The power to discipline former registrants

In 1987, BC courts found that a regulatory body could not discipline a former member where its enabling statute (there the Psychologists Act, R.S.B.C. 1979, c.342) did not provide for an express power over former members: “If this extraordinary power over former members is to exist, it is obviously preferable that that come about by clear words and not by reading in an extension of power on the basis of policy considerations.” Ross v. BC Psychological Association (1987), 19 B.C.L.R. (2d) 145 (C.A.).

Since Ross, statutes have increasingly conferred express disciplinary powers over former members. For example, Part 3 of the Health Professions Act defines a “registrant” to include “a former registrant”, and s. 22(2) of the Teaching Profession Act applies certain provisions to former members as if they were members. These provisions do not empower bodies to forever regulate former members for post-membership conduct, but they prevent persons from escaping inquiry for misconduct while a member by giving up membership.

The fact of a change in the statute or the regulator, and a consequent change in the power over former members may, however, complicate the question of jurisdiction, where for example a registrant commits an act under a former statute where the former body cannot discipline former members, but a new body has such a power under a new statute.
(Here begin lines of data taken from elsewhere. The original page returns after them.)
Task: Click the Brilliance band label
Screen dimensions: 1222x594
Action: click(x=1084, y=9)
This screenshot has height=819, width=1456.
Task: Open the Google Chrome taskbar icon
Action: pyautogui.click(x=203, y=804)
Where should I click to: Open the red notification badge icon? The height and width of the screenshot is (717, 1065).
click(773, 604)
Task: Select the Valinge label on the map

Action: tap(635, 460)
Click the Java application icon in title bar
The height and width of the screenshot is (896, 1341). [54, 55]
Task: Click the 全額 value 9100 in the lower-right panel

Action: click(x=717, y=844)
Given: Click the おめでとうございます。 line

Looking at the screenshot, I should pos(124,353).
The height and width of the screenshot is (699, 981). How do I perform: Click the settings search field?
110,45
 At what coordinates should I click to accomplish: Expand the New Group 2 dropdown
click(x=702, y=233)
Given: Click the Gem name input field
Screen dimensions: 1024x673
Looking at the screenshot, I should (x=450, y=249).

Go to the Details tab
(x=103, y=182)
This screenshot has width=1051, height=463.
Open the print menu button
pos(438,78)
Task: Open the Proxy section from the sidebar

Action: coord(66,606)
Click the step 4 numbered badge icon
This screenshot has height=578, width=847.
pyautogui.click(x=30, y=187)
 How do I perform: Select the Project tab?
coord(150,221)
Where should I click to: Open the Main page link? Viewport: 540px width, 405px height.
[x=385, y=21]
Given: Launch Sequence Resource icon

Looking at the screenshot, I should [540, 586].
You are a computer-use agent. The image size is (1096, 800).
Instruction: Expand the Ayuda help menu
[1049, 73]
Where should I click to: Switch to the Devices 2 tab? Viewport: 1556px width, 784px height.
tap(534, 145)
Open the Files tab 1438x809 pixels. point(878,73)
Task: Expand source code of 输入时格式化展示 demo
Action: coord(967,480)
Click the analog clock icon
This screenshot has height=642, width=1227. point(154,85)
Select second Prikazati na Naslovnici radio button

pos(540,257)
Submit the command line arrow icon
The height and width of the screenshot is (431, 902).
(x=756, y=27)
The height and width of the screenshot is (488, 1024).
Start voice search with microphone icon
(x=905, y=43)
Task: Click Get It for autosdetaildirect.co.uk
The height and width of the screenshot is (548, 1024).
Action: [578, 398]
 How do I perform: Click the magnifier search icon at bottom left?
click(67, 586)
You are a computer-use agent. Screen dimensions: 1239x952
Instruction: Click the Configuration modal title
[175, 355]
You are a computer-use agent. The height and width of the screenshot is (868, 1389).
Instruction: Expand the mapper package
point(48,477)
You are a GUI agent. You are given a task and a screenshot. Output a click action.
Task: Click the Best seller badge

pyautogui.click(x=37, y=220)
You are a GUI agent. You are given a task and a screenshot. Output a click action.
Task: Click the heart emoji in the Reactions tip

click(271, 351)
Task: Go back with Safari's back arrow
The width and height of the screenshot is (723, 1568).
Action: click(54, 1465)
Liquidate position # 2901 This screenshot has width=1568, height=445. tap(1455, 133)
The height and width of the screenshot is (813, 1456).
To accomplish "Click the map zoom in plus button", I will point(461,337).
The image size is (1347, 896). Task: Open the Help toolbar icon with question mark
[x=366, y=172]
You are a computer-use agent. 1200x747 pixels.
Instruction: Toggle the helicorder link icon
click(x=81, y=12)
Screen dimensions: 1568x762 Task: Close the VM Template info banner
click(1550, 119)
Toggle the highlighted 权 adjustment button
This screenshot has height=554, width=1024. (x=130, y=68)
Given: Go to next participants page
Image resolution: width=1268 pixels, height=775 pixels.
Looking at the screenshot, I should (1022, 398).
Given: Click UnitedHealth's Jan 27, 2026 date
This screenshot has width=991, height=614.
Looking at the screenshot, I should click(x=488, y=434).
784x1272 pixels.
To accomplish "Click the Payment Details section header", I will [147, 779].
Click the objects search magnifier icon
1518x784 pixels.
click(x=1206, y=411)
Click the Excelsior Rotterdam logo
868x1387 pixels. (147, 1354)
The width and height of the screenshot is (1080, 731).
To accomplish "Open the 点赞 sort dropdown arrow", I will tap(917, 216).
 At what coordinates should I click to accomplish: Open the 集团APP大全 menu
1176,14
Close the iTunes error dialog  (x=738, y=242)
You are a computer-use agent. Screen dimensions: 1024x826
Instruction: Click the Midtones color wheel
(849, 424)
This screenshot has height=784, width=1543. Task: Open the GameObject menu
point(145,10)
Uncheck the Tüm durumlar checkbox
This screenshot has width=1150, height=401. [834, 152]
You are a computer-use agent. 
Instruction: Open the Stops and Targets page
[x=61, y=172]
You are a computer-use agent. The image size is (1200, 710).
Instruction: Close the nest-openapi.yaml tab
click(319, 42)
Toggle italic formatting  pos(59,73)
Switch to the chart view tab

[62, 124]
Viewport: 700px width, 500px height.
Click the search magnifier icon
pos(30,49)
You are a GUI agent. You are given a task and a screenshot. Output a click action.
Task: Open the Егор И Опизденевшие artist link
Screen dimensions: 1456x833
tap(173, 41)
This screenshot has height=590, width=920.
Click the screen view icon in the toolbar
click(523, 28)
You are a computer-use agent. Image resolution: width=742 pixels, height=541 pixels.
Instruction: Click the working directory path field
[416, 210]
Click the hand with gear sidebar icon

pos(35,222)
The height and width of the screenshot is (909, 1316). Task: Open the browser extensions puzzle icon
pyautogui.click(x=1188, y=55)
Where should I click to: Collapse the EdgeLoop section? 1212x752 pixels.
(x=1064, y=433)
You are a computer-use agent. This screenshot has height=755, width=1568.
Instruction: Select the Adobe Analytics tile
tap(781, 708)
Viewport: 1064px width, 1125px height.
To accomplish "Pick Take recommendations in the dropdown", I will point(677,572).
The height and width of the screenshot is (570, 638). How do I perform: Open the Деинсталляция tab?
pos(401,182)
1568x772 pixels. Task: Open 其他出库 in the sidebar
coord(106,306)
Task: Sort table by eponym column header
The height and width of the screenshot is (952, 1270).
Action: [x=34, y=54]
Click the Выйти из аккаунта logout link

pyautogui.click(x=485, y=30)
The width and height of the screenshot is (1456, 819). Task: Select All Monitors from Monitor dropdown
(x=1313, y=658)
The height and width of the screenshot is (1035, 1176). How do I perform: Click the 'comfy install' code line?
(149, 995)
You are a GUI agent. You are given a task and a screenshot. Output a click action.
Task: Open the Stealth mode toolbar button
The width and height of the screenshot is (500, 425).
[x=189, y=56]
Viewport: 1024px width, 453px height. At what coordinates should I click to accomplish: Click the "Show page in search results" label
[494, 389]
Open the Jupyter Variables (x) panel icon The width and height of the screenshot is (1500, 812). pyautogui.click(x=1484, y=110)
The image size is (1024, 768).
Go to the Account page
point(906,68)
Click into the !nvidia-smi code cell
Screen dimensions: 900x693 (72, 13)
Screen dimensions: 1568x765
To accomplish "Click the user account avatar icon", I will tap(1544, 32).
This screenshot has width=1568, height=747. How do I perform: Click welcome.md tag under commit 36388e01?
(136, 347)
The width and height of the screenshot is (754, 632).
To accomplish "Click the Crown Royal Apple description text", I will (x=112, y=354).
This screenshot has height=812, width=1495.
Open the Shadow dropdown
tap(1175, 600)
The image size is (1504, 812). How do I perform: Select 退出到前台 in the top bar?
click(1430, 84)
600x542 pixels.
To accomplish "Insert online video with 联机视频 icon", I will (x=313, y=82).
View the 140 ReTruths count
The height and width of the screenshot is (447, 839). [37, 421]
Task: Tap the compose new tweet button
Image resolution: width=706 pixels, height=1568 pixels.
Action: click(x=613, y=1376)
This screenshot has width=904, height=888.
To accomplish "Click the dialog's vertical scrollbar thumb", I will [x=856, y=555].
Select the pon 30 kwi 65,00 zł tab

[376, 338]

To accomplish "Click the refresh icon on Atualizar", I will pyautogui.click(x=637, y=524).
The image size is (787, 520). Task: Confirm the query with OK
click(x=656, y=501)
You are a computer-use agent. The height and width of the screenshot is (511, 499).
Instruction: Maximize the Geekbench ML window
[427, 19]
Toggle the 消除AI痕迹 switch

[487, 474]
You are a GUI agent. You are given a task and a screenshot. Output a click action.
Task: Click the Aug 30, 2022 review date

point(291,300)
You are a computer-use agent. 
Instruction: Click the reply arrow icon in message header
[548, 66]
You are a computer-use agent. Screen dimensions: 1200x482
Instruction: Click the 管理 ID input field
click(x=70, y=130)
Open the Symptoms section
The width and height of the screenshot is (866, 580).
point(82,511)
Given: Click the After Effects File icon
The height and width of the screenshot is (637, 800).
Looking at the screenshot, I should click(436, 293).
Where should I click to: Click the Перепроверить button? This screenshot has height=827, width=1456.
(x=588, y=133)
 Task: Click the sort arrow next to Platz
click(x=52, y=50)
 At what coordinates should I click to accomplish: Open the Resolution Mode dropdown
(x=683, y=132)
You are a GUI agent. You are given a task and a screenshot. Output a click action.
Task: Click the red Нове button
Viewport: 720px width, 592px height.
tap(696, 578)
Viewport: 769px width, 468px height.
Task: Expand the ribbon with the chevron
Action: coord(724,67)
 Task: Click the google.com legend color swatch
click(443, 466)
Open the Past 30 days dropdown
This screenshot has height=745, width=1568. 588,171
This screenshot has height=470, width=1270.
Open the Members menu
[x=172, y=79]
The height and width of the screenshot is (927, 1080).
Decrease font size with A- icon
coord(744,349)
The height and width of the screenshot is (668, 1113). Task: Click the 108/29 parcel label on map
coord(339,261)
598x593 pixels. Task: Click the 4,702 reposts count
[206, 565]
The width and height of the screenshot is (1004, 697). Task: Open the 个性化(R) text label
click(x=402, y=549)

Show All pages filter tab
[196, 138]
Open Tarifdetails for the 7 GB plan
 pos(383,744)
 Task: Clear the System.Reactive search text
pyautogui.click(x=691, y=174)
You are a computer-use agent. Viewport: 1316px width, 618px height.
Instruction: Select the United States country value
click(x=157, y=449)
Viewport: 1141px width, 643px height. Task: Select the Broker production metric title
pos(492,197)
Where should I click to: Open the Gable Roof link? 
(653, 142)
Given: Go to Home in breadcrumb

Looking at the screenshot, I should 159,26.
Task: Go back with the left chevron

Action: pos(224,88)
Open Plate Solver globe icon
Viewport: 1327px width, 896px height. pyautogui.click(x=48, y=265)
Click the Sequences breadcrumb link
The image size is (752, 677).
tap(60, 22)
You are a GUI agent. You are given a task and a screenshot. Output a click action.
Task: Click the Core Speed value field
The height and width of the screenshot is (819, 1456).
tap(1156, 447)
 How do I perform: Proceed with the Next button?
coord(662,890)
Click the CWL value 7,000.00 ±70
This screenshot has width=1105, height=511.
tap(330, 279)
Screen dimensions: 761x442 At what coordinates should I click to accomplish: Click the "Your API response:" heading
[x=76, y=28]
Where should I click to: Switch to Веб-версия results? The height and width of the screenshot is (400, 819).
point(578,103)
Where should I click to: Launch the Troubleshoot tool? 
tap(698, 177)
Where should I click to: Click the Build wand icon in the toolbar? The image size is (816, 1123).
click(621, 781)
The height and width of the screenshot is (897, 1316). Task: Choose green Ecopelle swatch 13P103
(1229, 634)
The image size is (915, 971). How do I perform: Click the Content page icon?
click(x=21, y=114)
This situation arose in Anthony v. British Columbia College of Social Workers, 2011 BCSC 729.

In Anthony, a registrant with the Board of Registration of Social Workers in BC (the “Board”) acted in May 2008 to provide notes to a judge in a family case conference outside his expertise. Four months later, the registrar of the Board received a complaint under the Social Workers Act, R.S.B.C. 1996, c. 432 (the “Old Act”). Before the registrant could respond, the new Social Workers Act, S.B.C. 2008, c. 31 (the “New Act”) replaced the Board with the College of Social Workers (the “College”).

The registrant resigned from the College in July 2009, prompting the College to advise him of its intention to conduct a hearing, and in September 2009, the College issued a formal citation (13). The registrant commenced court proceedings to challenge the College’s ability to issue a citation against a former registrant. The Old Act did not empower the Board to discipline former members (33), but the New Act empowered the College to discipline former registrants (34).

The registrant argued his right to resign to avoid disciplinary proceedings was an accrued right relating to conduct when the Old Act was in force, (36) and a grant by the New Act providing the College with jurisdiction over a former member committing conduct under the Old Act would give retroactive effect to the legislation. (37)

The court found the New Act was intended to prohibit registrants from resigning from the College to avoid disciplinary hearings (44). Furthermore, the New Act was intended to address conduct occurring prior to its coming into force, as any complaint made after the coming into force of the New Act that related to conduct occurring before the coming into force of the Act “must be dealt with under this Act.” (52) Even if the registrant had acquired an accrued right, “the presumption against retroactivity does not apply to statutes aimed at protecting the public. The presumption against retroactivity applies to penal statutes. Professional disciplinary proceedings are not penal in nature but, rather, are for the purpose of protecting the public….” (61)

Anthony v. British Columbia College of Social Workers, [2011] BCSC 729

Post script: One can usefully distinguish between conduct by someone while a member of a regulated profession under a former statute, and conduct by someone while not a professional at all. See the teaching profession case described here, where a Discipline Hearing Panel of the BC College of Teachers (the “Panel”) found that where conduct occurred prior to an applicant becoming a member, the College had no jurisdiction to discipline the member, as the issue was one of registration fitness and not discipline. Based on this finding, the Panel referred the matter to the College of Teachers’ Registration Fitness Investigation Sub-Committee.